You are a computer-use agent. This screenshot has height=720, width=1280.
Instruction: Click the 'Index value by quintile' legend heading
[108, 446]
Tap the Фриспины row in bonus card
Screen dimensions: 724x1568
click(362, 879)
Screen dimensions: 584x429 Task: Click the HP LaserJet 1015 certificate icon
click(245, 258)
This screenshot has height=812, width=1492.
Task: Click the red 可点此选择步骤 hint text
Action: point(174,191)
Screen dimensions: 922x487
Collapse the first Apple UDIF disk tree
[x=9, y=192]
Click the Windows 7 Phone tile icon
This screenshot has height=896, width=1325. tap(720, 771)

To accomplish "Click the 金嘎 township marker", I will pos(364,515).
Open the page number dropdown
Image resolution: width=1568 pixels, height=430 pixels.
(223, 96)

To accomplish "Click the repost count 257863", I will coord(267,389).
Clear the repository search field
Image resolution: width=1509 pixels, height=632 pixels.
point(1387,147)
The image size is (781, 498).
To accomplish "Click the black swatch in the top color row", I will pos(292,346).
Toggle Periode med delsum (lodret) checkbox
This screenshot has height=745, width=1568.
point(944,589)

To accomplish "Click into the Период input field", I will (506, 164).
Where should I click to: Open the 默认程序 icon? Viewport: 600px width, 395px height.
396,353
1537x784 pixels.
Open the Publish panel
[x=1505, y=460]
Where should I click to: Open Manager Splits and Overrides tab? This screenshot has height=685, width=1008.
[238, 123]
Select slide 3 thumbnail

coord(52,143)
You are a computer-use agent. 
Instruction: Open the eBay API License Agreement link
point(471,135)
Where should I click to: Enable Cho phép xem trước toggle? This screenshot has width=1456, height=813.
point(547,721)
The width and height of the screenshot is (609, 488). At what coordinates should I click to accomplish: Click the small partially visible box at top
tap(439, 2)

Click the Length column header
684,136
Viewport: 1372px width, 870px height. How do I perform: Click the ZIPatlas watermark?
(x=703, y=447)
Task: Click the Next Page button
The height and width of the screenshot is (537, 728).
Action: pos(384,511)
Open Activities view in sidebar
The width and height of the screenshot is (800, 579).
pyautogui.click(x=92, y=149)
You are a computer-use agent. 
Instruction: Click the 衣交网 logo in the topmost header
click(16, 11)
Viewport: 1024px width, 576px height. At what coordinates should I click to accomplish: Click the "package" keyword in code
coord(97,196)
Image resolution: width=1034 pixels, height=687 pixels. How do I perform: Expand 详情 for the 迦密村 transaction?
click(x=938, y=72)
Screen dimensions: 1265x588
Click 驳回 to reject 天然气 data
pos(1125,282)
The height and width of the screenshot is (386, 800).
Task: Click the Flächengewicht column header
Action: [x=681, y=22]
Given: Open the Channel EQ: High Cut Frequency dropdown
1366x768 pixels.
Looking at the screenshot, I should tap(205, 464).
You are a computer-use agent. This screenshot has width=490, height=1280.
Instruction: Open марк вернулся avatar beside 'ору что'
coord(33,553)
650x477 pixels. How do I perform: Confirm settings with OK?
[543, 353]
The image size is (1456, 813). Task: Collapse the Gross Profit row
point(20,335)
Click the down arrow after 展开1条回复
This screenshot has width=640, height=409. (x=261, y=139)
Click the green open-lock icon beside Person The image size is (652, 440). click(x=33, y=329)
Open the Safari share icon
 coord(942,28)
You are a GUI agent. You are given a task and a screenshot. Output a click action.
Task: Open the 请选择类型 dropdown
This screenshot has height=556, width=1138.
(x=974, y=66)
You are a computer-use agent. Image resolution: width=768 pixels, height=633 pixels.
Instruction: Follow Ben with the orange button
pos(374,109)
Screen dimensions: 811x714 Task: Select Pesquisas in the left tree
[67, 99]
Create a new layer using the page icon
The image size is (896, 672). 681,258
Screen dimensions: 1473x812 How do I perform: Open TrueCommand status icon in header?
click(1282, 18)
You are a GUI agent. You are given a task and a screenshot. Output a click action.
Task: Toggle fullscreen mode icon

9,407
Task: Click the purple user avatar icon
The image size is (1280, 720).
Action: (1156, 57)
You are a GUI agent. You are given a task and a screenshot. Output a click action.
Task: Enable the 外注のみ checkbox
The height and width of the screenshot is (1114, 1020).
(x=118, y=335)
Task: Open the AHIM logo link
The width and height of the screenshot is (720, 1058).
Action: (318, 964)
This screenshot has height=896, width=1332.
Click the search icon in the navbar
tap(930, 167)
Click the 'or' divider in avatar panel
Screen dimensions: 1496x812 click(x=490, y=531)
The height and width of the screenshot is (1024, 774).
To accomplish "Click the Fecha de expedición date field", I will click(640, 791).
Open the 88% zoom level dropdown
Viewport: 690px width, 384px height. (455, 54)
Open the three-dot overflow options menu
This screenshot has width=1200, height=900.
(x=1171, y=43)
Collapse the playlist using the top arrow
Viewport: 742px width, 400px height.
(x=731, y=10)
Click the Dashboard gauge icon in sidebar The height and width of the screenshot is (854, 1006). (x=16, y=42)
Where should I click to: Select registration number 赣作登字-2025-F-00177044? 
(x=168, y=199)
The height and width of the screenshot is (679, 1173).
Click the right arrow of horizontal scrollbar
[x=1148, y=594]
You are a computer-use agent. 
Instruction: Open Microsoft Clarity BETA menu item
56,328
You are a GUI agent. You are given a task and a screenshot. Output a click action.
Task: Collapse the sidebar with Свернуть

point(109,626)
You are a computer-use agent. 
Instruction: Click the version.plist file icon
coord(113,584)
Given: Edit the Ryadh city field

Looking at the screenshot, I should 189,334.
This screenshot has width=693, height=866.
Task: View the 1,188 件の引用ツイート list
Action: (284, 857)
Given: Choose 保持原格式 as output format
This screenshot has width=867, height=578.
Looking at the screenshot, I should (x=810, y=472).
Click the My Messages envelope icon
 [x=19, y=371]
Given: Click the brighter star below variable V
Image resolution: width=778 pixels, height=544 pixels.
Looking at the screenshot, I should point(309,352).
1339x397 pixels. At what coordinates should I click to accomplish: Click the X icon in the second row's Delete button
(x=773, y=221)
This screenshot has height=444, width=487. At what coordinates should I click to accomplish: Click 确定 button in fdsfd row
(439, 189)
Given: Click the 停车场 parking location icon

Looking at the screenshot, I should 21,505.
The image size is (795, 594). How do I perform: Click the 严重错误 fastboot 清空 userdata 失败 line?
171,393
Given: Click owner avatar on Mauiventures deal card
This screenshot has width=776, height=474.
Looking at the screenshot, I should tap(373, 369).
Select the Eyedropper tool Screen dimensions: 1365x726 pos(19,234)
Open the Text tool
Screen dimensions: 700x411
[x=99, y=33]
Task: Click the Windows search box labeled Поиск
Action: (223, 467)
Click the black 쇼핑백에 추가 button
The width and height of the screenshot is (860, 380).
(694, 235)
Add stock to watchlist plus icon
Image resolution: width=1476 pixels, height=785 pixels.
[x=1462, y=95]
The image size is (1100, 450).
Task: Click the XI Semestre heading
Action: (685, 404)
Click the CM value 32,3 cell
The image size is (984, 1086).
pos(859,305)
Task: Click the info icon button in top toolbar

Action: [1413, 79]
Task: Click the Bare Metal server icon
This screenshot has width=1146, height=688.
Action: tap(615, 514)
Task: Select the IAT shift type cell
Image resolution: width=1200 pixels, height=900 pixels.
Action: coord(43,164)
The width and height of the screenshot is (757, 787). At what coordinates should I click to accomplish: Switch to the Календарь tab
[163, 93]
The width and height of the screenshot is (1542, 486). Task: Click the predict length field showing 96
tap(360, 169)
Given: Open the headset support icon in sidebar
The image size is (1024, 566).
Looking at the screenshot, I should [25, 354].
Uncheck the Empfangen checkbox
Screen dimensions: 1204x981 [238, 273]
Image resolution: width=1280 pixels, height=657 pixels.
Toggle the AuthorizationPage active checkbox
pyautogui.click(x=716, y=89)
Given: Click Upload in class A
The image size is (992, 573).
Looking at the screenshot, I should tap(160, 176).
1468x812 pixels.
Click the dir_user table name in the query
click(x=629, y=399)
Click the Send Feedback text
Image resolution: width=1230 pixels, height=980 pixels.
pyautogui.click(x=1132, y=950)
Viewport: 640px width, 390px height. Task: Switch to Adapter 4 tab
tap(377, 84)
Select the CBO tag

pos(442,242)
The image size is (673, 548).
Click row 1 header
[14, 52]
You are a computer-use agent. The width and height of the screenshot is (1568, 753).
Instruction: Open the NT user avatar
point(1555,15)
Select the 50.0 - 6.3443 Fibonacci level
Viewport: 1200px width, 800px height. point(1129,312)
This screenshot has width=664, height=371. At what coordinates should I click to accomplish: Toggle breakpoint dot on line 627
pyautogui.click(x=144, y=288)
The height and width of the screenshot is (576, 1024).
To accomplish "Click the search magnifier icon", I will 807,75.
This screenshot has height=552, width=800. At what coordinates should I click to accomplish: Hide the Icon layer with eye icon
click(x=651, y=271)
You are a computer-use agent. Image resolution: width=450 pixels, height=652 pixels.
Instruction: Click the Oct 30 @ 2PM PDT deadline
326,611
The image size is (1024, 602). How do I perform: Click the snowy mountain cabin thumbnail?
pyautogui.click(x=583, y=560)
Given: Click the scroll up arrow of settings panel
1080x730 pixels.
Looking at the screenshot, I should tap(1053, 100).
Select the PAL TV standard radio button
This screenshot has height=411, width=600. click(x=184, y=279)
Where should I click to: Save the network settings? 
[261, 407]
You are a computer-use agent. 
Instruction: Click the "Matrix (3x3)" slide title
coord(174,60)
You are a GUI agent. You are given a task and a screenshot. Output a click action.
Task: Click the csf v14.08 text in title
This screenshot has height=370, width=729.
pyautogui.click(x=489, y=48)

-- -- --

What is needed:
Where a line above holds the string "black", show that line.

Your response:
To accomplish "Click the black swatch in the top color row", I will pos(292,346).
Click the black 쇼핑백에 추가 button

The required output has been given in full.